### Exercise
Write out nothing but the lines from the one containing "Where should I click to: Select" through the last line below, both included, and without the pictures.

(Records from a data collection)

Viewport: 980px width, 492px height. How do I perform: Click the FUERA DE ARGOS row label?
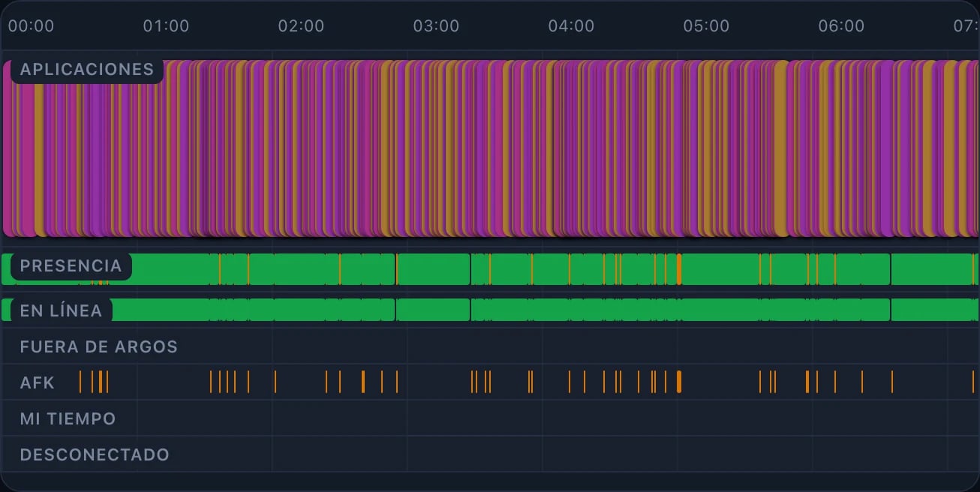[99, 347]
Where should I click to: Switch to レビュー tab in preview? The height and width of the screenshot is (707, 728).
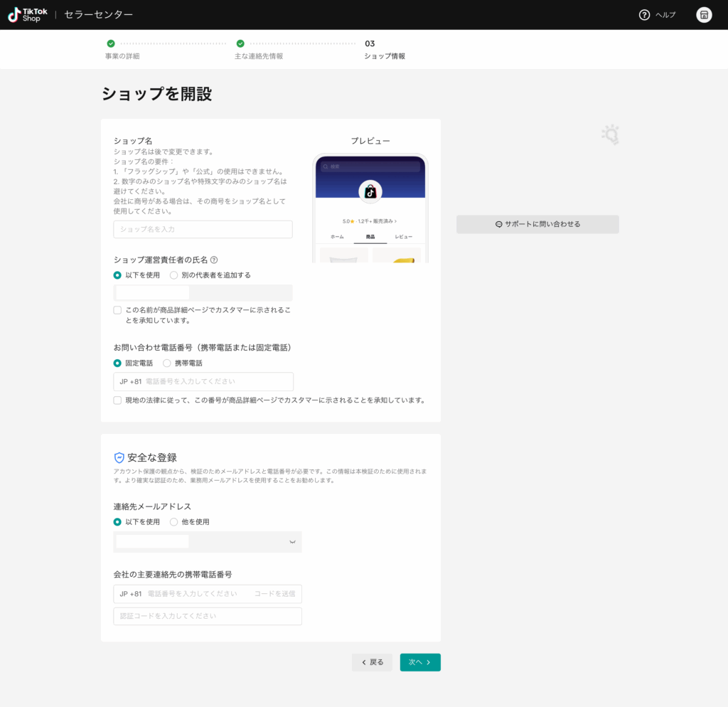(403, 237)
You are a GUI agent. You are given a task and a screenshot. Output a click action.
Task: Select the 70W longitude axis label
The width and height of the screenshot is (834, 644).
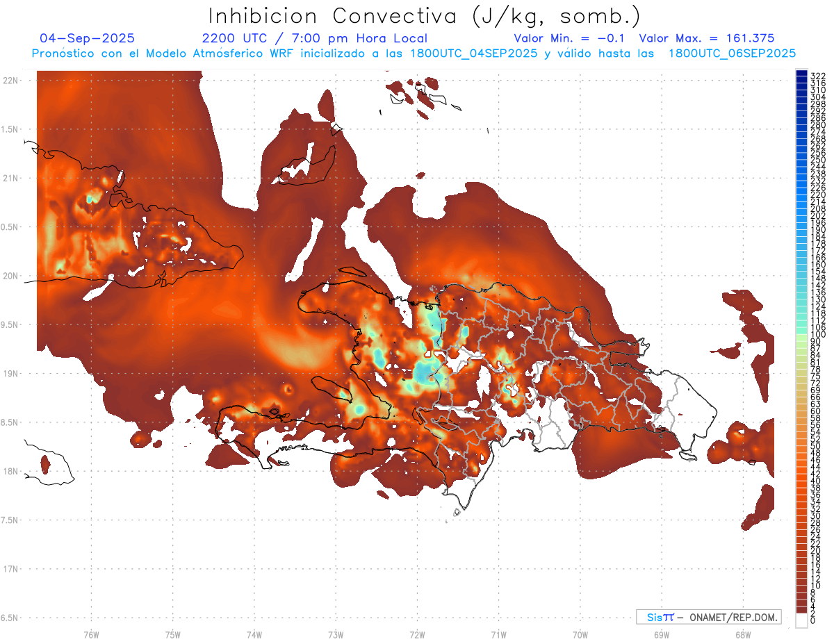click(580, 634)
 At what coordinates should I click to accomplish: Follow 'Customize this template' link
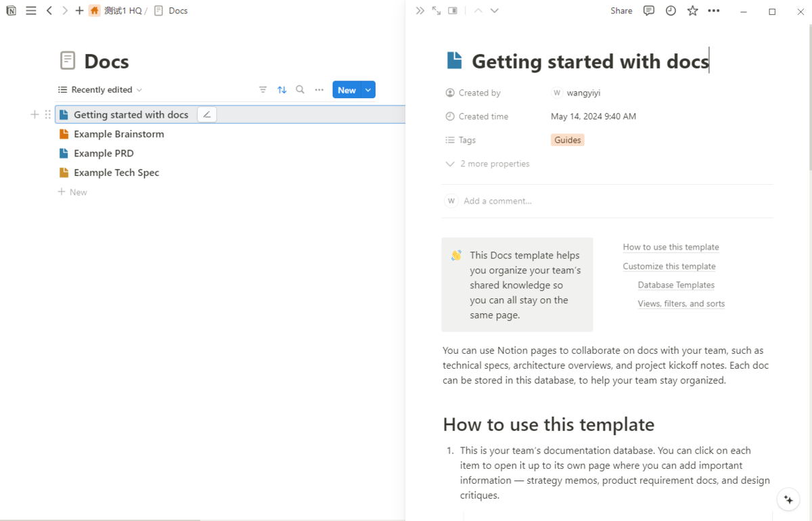(x=669, y=267)
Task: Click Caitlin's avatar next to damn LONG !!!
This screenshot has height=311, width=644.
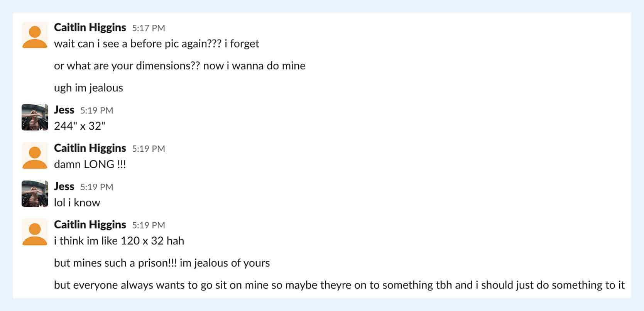Action: [35, 156]
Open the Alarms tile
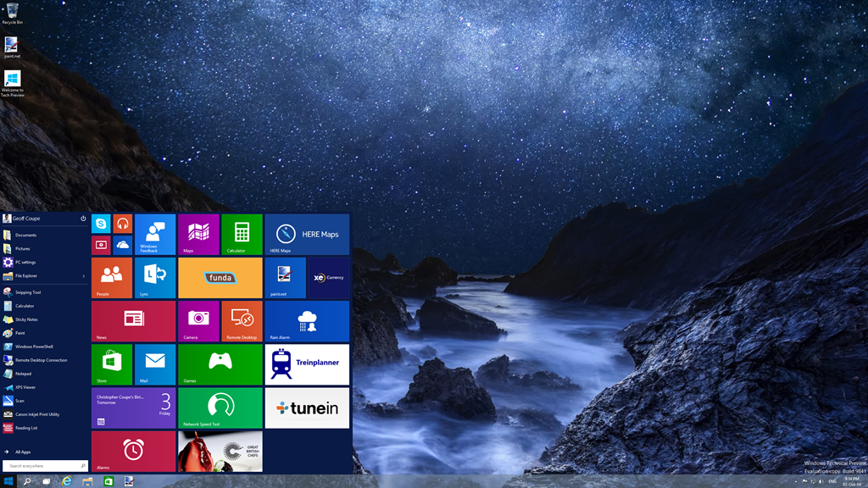This screenshot has width=868, height=488. [133, 451]
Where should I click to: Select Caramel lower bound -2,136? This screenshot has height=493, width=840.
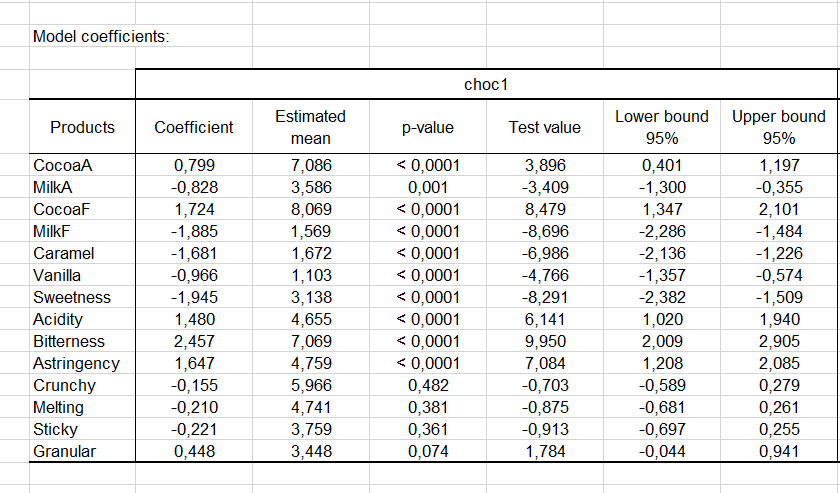661,253
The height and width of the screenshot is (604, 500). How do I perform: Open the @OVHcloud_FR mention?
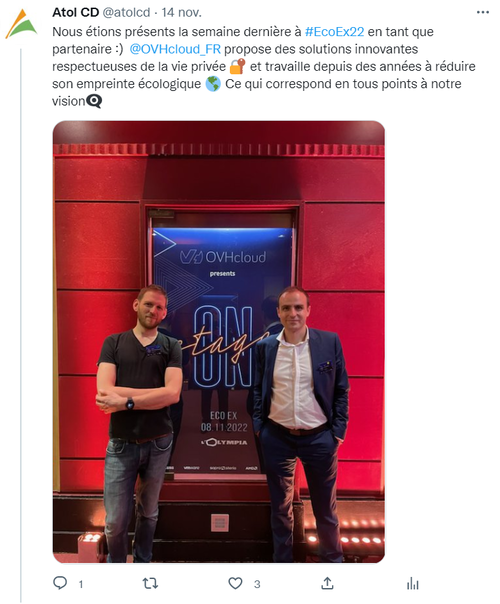pos(175,49)
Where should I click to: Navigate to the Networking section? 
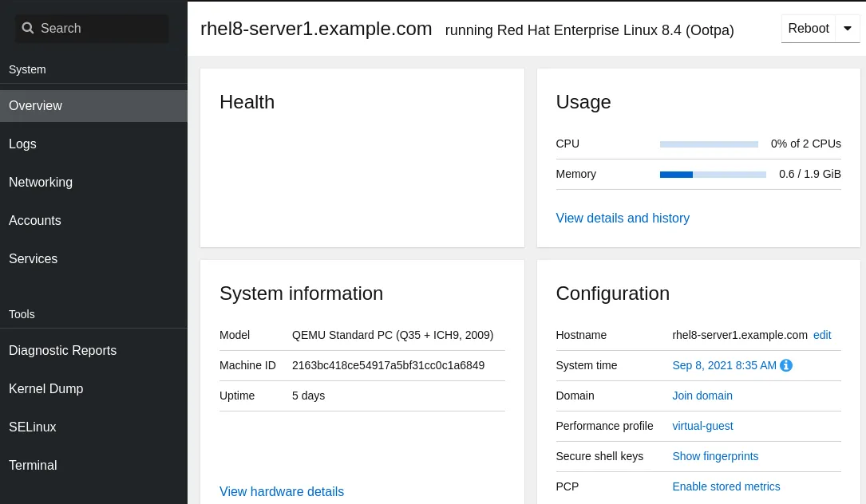click(x=41, y=183)
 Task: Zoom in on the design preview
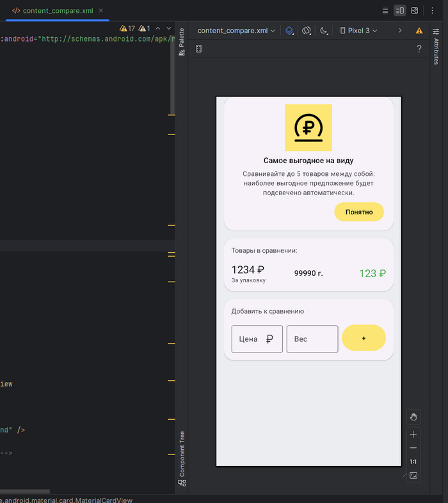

### Result
Where should I click to: Select Caramel lower bound -2,136? This screenshot has height=493, width=840.
661,253
The height and width of the screenshot is (604, 500). How do I perform: Open the @OVHcloud_FR mention?
pos(175,49)
Where should I click to: Navigate to the Networking section? 
click(x=41, y=183)
 Task: Zoom in on the design preview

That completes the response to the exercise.